Skip to content

MatPlotLib

This is the visualization library available for plotting graphs in python. It can be imported in any python script as import matplotlib.pyplot as plt. This allows us to use the shorthand notation plt rather than having to use the complete name for the plot function.

Plots

Line based plot

# For graphs with lines
plt.plot(x, y)
plt.show()

Scatter Plots

# For scatter plots
plt.scatter(x, y)
plt.show()

Histograms

plt.hist(x)
plt.show()

Box Plots

In the example mentioned below, we pass the columns to be plotted, into the column argument and the column that we want to compare boxplots across, into the by argument.

df.boxplot(column = 'column_name', by = "continent")

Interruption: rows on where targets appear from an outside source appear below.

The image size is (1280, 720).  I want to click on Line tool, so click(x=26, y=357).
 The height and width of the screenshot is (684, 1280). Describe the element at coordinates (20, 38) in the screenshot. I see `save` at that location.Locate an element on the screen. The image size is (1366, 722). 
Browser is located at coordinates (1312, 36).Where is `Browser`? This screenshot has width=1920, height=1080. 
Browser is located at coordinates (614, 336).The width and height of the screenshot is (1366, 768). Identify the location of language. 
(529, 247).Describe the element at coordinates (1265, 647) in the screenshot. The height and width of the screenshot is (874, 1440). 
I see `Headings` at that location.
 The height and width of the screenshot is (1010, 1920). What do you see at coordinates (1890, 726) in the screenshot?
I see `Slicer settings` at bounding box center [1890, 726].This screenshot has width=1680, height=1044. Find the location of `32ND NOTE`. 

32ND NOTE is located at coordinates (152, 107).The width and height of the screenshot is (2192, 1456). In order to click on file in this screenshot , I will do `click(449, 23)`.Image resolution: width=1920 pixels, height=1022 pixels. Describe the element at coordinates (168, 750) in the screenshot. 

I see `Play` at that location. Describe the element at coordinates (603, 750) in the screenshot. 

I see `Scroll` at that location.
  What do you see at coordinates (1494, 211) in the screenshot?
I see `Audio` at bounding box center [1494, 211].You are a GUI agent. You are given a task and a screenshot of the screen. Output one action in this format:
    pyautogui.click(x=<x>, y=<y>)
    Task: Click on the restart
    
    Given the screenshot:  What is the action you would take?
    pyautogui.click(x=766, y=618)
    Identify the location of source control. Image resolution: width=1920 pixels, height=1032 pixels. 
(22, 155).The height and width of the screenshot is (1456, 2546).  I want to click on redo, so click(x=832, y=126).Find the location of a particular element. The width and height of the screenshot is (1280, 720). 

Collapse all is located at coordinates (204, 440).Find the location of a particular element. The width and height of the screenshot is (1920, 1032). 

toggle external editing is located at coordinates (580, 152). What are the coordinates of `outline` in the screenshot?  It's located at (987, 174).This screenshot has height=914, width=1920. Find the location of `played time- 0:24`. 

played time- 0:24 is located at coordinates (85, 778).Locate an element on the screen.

The lines that extend from a boxplot are called whiskers. They represent the maximums and minimums of our data, excluding the outliers.

Customizations

  1. Bins: The number of default bins for a histogram is 10, and it can be altered by passing a different value plt.hist(x, bins =3)
  2. Range: Setting the minimum and maximum value for a histogram is done by using the range argument and passing it a tuple plt.hist(x, range = (0, 10))
  3. Normalization: The data can be normalized before the histogram is plotted using normed argument as plt.hist(x, normed = True).
  4. CDF: A Cumulative Distribution Function can be calculated before plotting by using the Boolean argument cumulative in addition to normed while plotting plt.hist(x, cumulative = True, normed = True).

Plotting a DataFrame

A pandas DataFrame can be plotted using the plt.plot(pd_df) function. This call would plot all the numeric values in the dataframe across the index.

Customizations

  1. Labels:The customizations for a plot plt.plot(x,y) for X and Y labels can be done with plt.xlabel('X') and plt.ylabel('Y').
  2. Title: A title can be added with plt.title('Plot Title').
  3. Altering Axis: The axis' can be changed by passing an one dimensional array to the yticks function as in plt.yticks([0,2,4,6]). This would force the Y axis to have these numbers of the intervals. Optionally, a second list of the same length can also be passed to yticks for custom labels, while still using the first row as the original axis numbers. It can be done as plt.yticks([0,2,4,6],["Zero", "Two", "Four", "Six"]).
  4. Adding Text: Text can be added to any point in the plot using plt.text(x, y, "Text") syntax.
  5. Logarithms: If the values are interfering with each other due to dominant behavior of a particular feature, then we can use plt.yscale('log') to neutralize the effect of that feature before showing the plot.
  6. Colors: Colors can be added for features while plotting them using pd_df["column_1"].plot(color = "r").

Statistical Significance

Types of Plots

  1. Bar Plots: It's a good idea to use bar plots for discrete data counts
  2. Histograms: Histograms are good for frequency analysis on continuous data columns
  3. Box Plots: It's a good idea to use box plots to visualize all basic summary statistics for a given column.
  4. Scatter Plots: They're used to observe visually, the relationships between two or more numeric columns.

Exporting plots

We can easily export plots using plt.savefig('filename.jpg') before calling show() and save the plots.